ビットコインなどの暗号資産に興味がある方であれば、「DYOR」という言葉を目にしたことがあると思います。
Do Your Own Research
なんでも人に聞かず、自分で調べたことを信頼して行動するといった意味合いになります。
基本的な用語になりますが、この言葉の「真意」について海外のある記事を例に深堀してみたいと思います。
送金ミスで約5000万円を失った話

先日、こんなニュースを見つけました。
ブロックチェーン利用者がWETHをETHにするため送金を行い、50万ドル(約5500万円)の損失を被った疑いがある。
該当のアドレスに送られた場合、ETHがWETHにラップされるが、その逆はない。
参考記事:Blockchain enthusiast allegedly losses $500k by sending WETH to contract address
「ETH」はご存知のとおりイーサです。
一方、「WETH」は、イーサ(ETH)をERC-20トークン標準に準拠させ、イーサリアム・ブロックチェーン上のアルトコインと直接取引できるようにする方法として誕生した仮想通貨です。
ETHとWETHは同等の価値を持つように設計されているため、ユーザーからすると簡単に交換出来そうな気がしますが、実際には交換方法は限定的です。
ユーザーはUniswap(UNI)のような分散型取引所(DEX)を利用してETHと交換するか、WETHスマートコントラクトの引き出し関数を呼び出し直接操作する必要があります。
今回の場合は、WETHをETHに戻そうとしたときに間違ったアドレスへWETHを送金したため、WETHがETHに交換されて戻ってくることはなく、トークンが永久に失われる操作をしてしまったことになります。
これは匿名のReddit(海外の2チャンネルのようなサイト)ユーザーの投稿によるものです。
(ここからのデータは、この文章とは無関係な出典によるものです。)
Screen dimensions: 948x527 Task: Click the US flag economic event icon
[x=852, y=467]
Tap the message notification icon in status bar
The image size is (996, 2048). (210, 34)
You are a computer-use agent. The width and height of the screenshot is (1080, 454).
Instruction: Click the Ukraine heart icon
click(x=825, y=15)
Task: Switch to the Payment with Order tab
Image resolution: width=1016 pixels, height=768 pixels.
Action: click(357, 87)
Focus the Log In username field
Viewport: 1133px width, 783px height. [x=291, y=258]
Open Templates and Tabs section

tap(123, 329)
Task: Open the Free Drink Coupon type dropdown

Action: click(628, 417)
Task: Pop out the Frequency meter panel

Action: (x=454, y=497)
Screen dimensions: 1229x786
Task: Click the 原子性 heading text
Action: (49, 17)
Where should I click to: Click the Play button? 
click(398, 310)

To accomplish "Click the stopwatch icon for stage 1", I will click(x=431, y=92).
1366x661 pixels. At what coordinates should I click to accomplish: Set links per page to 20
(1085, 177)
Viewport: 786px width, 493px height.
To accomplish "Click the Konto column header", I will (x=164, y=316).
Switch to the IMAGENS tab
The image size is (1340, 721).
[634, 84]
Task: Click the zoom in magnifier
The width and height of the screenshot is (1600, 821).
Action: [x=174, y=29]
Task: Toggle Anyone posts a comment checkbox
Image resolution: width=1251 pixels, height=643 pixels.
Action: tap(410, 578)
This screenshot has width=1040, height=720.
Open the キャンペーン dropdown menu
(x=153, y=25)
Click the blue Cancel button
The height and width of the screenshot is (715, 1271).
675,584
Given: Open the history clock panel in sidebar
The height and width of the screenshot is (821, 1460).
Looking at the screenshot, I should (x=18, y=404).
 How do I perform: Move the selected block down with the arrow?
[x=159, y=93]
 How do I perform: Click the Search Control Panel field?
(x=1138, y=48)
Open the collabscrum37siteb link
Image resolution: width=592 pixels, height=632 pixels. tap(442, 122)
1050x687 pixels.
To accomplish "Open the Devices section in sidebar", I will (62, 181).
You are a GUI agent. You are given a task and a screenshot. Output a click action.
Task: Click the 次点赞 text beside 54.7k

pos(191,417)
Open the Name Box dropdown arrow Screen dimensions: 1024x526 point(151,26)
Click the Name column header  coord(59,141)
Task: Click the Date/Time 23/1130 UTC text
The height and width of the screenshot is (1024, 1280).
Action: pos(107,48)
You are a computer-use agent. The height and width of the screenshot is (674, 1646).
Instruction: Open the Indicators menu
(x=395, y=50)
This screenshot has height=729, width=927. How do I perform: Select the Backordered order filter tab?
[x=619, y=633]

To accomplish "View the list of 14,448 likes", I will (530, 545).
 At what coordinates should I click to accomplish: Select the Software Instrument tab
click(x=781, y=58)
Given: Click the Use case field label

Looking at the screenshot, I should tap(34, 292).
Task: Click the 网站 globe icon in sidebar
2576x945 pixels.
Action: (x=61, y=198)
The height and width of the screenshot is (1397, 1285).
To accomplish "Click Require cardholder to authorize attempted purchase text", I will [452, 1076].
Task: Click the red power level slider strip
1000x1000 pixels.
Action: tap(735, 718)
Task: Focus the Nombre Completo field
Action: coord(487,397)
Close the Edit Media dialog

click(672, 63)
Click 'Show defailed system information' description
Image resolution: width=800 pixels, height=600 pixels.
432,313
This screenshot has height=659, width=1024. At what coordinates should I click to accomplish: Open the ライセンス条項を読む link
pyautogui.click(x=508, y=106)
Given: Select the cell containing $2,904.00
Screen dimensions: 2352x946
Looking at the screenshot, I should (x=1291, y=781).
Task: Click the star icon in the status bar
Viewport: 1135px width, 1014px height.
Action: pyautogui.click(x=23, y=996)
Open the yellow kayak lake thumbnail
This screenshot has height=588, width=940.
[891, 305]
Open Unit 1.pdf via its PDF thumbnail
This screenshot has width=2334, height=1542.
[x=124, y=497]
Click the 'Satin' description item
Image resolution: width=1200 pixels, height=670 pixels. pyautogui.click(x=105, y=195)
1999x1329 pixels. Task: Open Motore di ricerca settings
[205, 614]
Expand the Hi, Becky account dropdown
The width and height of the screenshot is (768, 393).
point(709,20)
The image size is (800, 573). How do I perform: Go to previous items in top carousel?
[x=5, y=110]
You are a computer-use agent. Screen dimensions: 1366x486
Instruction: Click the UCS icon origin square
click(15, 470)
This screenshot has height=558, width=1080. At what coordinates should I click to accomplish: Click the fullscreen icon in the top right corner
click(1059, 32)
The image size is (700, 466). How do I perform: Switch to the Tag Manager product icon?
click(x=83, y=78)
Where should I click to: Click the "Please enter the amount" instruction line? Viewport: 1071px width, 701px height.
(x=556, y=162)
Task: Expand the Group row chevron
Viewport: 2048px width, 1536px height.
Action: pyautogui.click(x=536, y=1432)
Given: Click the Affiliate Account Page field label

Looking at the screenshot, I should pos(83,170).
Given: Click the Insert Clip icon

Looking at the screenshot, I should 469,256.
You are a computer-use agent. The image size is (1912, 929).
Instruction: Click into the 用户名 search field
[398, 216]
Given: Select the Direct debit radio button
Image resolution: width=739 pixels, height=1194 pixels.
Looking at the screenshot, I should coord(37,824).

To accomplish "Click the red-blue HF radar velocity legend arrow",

該当の投稿はすでに削除されているそうですが、それにしても、怖いですね。
ただの送金操作ミスで5000万円が消えるという事故は実際に起こりえます。
DYORを改めて認識しよう!

日本のツイッター界隈でもDYORという言葉は日常的に目にするようになりました。
また、ブラウザを通した暗号資産の操作は、マウスでポチるだけという簡単なものです。
私もそうですが「慣れ」が転じ、ついつい危機感が薄れてしまいます。
しかし今一度、「DYOR」を意識しましょう。
具体的には私たちが投資しようとしているプロジェクトについてよくよく知ることが大切です。
・プロジェクトのホワイトペーパーを読み込む
・これまでの経緯とこれからのロードマップを知る
・Facebook, Discordなどのコミュニティに参加する
・第三者の監査による信用調査を確認する
情報収集はほとんど英語が原文になるため、根気と時間が必要ですよね。実際にはかなり大変な作業になります。
しかし、「誰かが言ってたから」とか「なんとなく良さそうだから」…という安易な行動はカモられる危険があります。
ブロックチェーンの性質上、間違った操作は取り返すことができません。
何事も基本が大切。
私たちの行動を振り返るきっかけにされば幸いです。